CONSIGNE:
Répondez à ces questions d'après l'extrait fourni :
(a) Quel jour Réalités du dialogue social a-t-elle reçu Philippe Martinez ?
(b) Comment le dialogue social est-il souvent vécu ?
(c) Selon le préjugé cité, pourquoi serait-il impossible de négocier avec des syndicalistes ?

Négocier avec la CGT ?
Pour Philippe Martinez, de la CGT, le gouvernement actuel chante…il chante faux.
Hier, 24 novembre, Réalités du dialogue social (http://www.rds.asso.fr/) accueillait Philippe Martinez, secrétaire de la CGT pour un petit-déjeuner convivial.
Les stéréotypes
On peut remercier Réalités du dialogue social d’organiser des moments conviviaux d’échange avec des personnes qui représentent des stéréotypes.
Beaucoup considère les syndicats comme des entités nuisibles, ou au mieux des contraintes dont on se passerait volontiers.
Le dialogue social est souvent vécu comme un jeu d’acteurs et de pouvoir.
Pourtant derrière ces acteurs il existe des personnes. Et c’est avec des personnes, leurs trajectoires personnelles, leur histoire, leurs émotions que nous devons négocier pour être efficace.
Nous négocions souvent, malheureusement, avec un chinois et non avec Monsieur Liu, avec un russe et non avec Monsieur Lavrov, , avec une femme et non avec Madame Parisot, avec des banquiers, avec des imbéciles… avec la CGT et non avec Monsieur Martinez.
Nous négocions donc avec des représentations mentales, figées et symboliques…
De plus, nous avons aussi tendance à surcharger l’image de préjugés :
• Négocier avec une femme ? C’est difficile parce qu’elles sont sensibles donc irrationnelles…
• Négocier avec des ingénieurs ? C’est stérile parce qu’ils ne mettent pas leurs émotions sur la table…
• Négocier avec des commerciaux ? C’est dangereux parce qu’ils cherchent à vous rouler…
• Négocier avec des acheteurs ? C’est violent parce qu’ils sont prêts à déclencher un conflit…
• Négocier avec des patrons ? C’est inutile parce que les rapports sont inégaux…
• Négocier avec des syndicalistes ? C’est impossible parce qu’ils sont idéologues et partisans …
• Négocier avec des fonctionnaires ? C’est laborieux parce qu’ils ne comprennent rien au monde du travail et qu’ils sont protégés par leur statut…
Bref, les comportements sont typés et les jugements stéréotypés.

DONNÉES FOURNIES:
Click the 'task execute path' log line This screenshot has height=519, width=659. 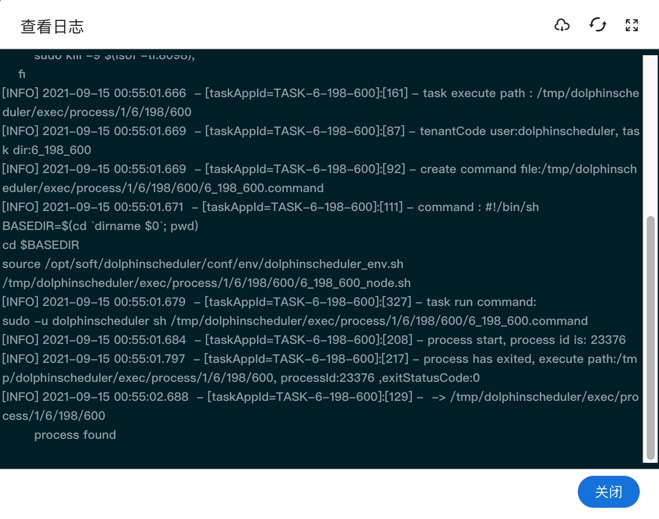click(x=320, y=94)
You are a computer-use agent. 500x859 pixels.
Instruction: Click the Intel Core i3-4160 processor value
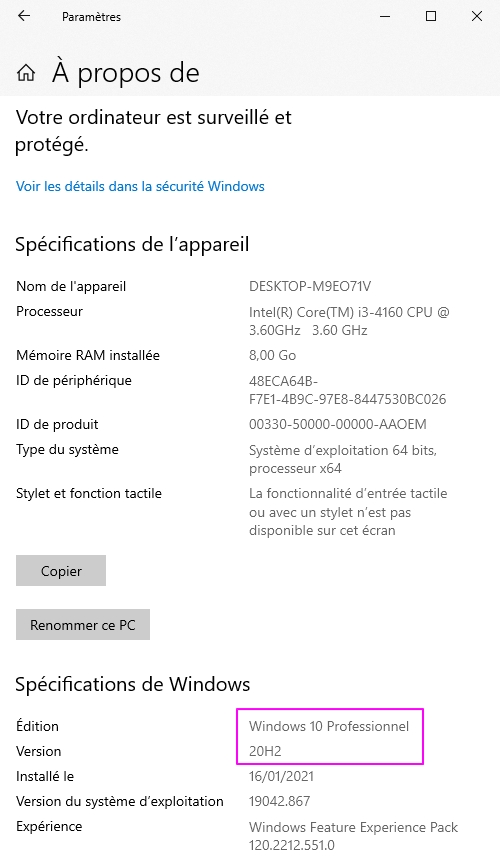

RÉSULTAT:
(a) Le 24 novembre.
(b) Comme un jeu d'acteurs et de pouvoir.
(c) Parce qu'ils sont idéologues et partisans.